After locating the line with "Instruction: Refresh the", repeat it and every following line to the end of the listing, exactly. Omit the pictures.

*** Exercise input Section Begins ***

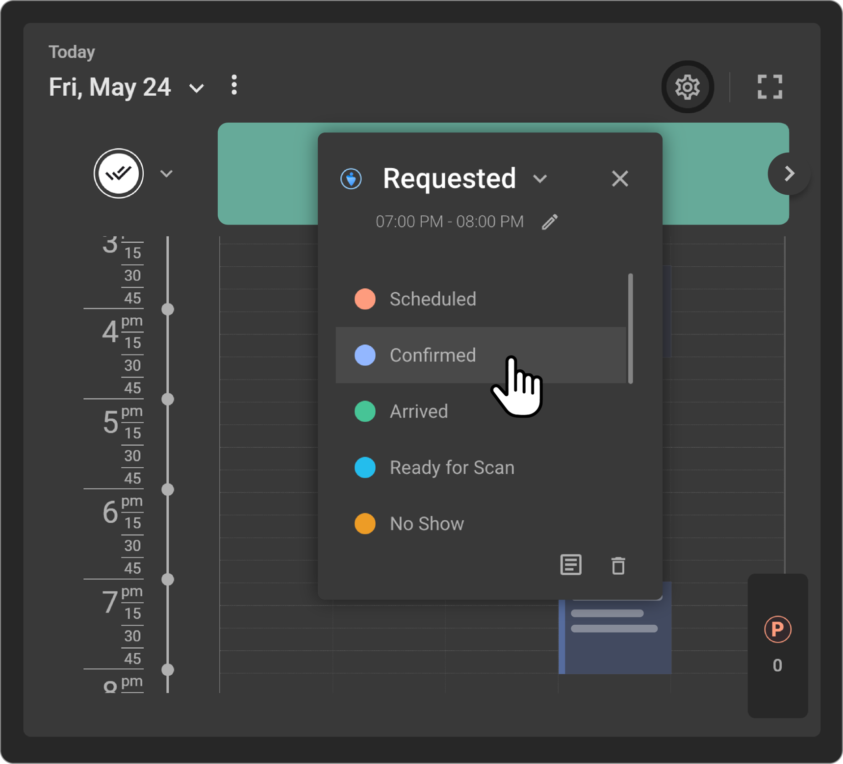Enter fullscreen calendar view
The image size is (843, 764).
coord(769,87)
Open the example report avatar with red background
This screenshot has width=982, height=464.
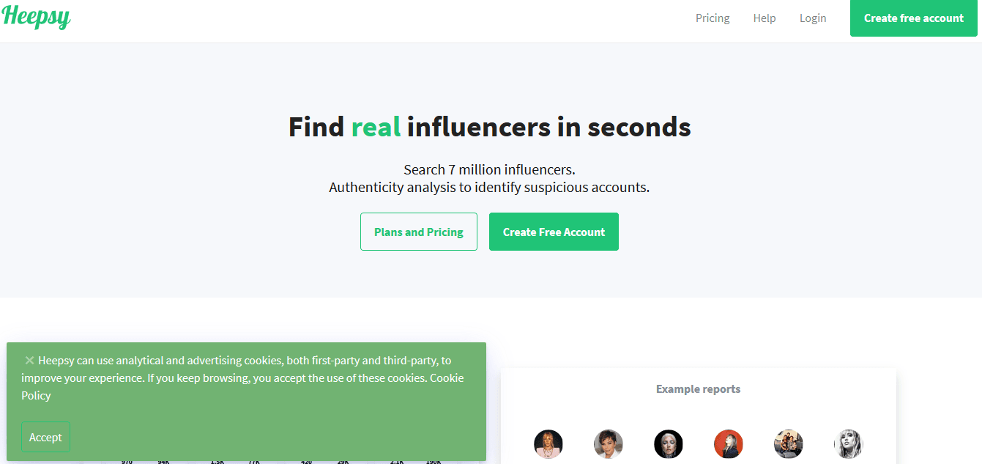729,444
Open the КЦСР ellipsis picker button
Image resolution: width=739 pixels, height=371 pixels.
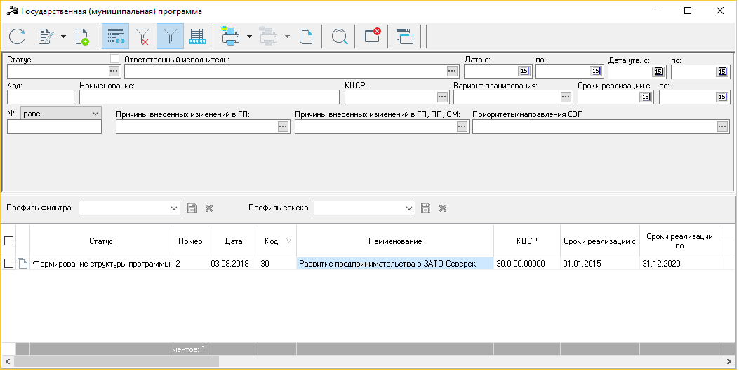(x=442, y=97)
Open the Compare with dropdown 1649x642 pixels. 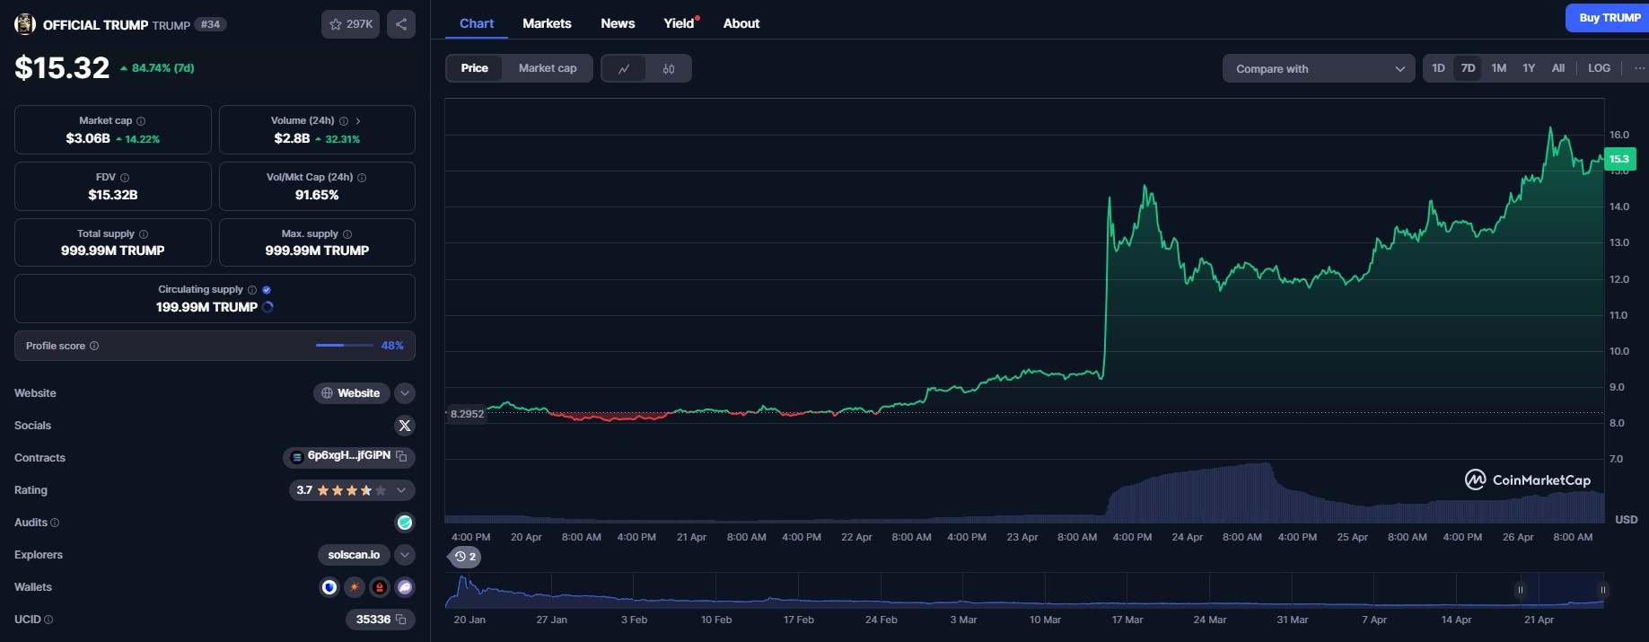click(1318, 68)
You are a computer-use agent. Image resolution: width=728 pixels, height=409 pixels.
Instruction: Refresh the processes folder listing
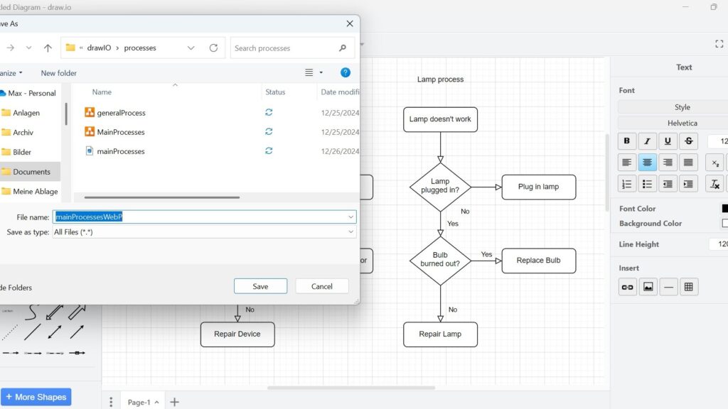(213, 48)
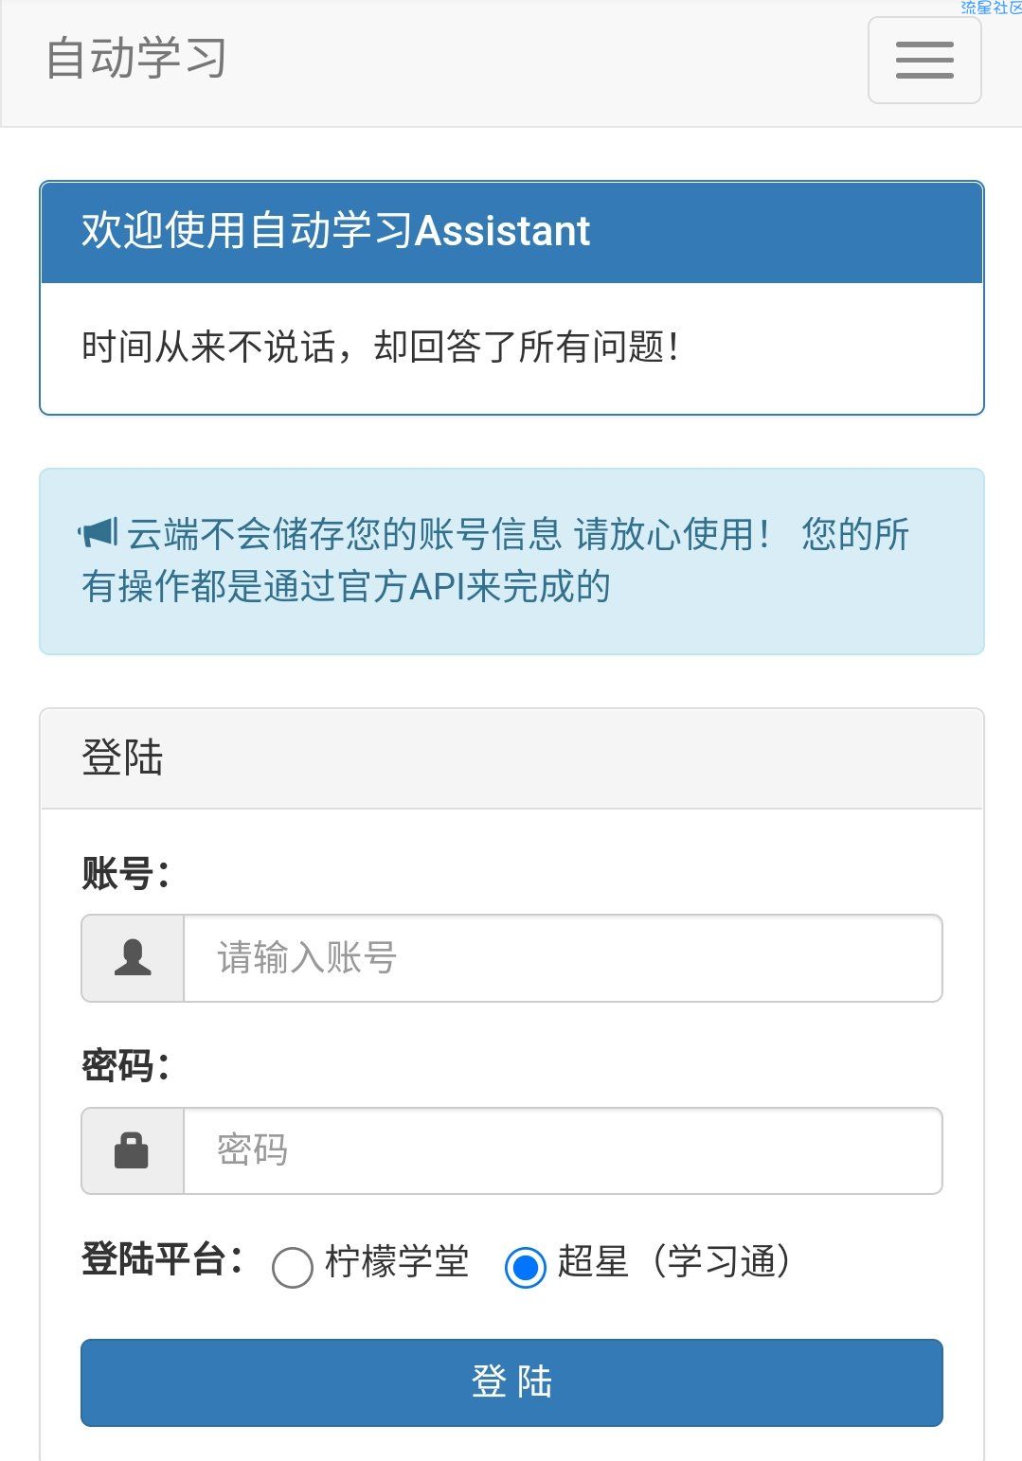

*** Exercise input Section Ends ***

◆ Task result
Instruction: Refresh the processes folder listing
(213, 48)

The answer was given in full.